A intensidade e a frequência do ronco, muitas vezes associado à apneia, decresceram. A sonolência diurna regrediu. A circunferência média do pescoço dos voluntários do estudo encolheu cerca de 1 centímetro, abrindo assim mais espaço para o ar entrar e circular no sistema respiratório. “Provavelmente os exercícios também devem ser benéficos para quem tem apneia leve”, explica o pneumologista Geraldo Lorenzi Filho, coordenador do trabalho científico, cujas principais conclusões saíram num artigo publicado na edição de maio deste ano do American Journal of Respiratory and Critical Care Medicine. Mas nos casos mais graves o tratamento alternativo não deve dar resultados e os doentes terão de continuar usando o CPAP, um aparelho portátil que regulariza a respiração durante o sono.
A ideia de testar o uso de exercícios na região da garganta para combater a apneia foi da fonoaudióloga Katia Guimarães, também autora do estudo científico, que dedicou sua tese de doutorado, defendida no InCor no ano passado, ao tema. Há uns dez anos, quando trabalhava em Botucatu na Universidade Estadual Paulista (Unesp), ela fez estudos em cadáveres e verificou que a sensação de ter um “bolo” na garganta, relatada por muitos pacientes com apneia, tinha relação com alterações anatômicas na região da orofaringe.

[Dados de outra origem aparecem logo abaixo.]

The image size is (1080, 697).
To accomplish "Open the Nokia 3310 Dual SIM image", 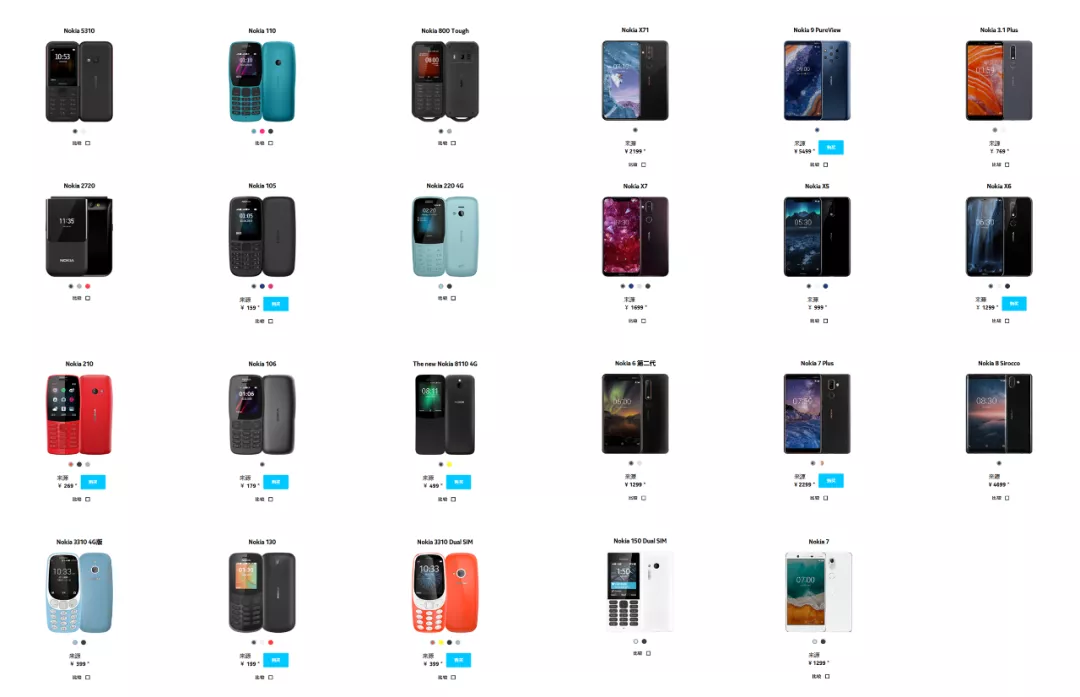I will click(445, 592).
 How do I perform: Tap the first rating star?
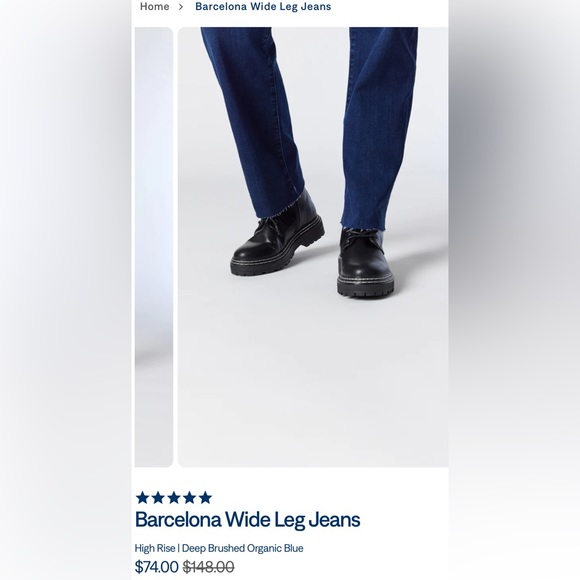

Em seguida, constatou que o movimento constante de certos órgãos da boca poderia alterar a musculatura dessa área e ser benéfico. “Pensei que, por meio de exercícios executados durante o período de vigília, poderíamos melhorar o tônus da musculatura da via aérea superior e diminuir a apneia”, diz a fonoaudióloga.
A estratégia parecia pouco ortodoxa, mas ganhou impulso em 2005 quando o British Medical Journal publicou um artigo muito interessante sobre apneia. No trabalho, pesquisadores suíços mostravam que tocar um instrumento de sopro originário dos aborígenes australianos, o didgeridoo, que lembra um berrante, diminuía os sintomas da apneia. A relação entre as duas abordagens é clara para os pesquisadores. “Esse instrumento parece exercitar os mesmos músculos que a terapia testada no InCor”, comenta Lorenzi Filho.
Embora os primeiros resultados dos estudos sobre o emprego de exercícios bucais contra a apneia sejam promissores, a nova terapia ainda permanece com o status de experimental e não dever ser feita sem o auxílio de uma fonoaudióloga e supervisão médica. Até porque a execução de movimentos errados não produzirá os mesmos efeitos obtidos no trabalho científico. E há diferentes tipos de exercícios a serem feitos, envolvendo a língua, o palato mole, as bochechas, às vezes com o auxílio de uma escova de dentes ou de um dedo.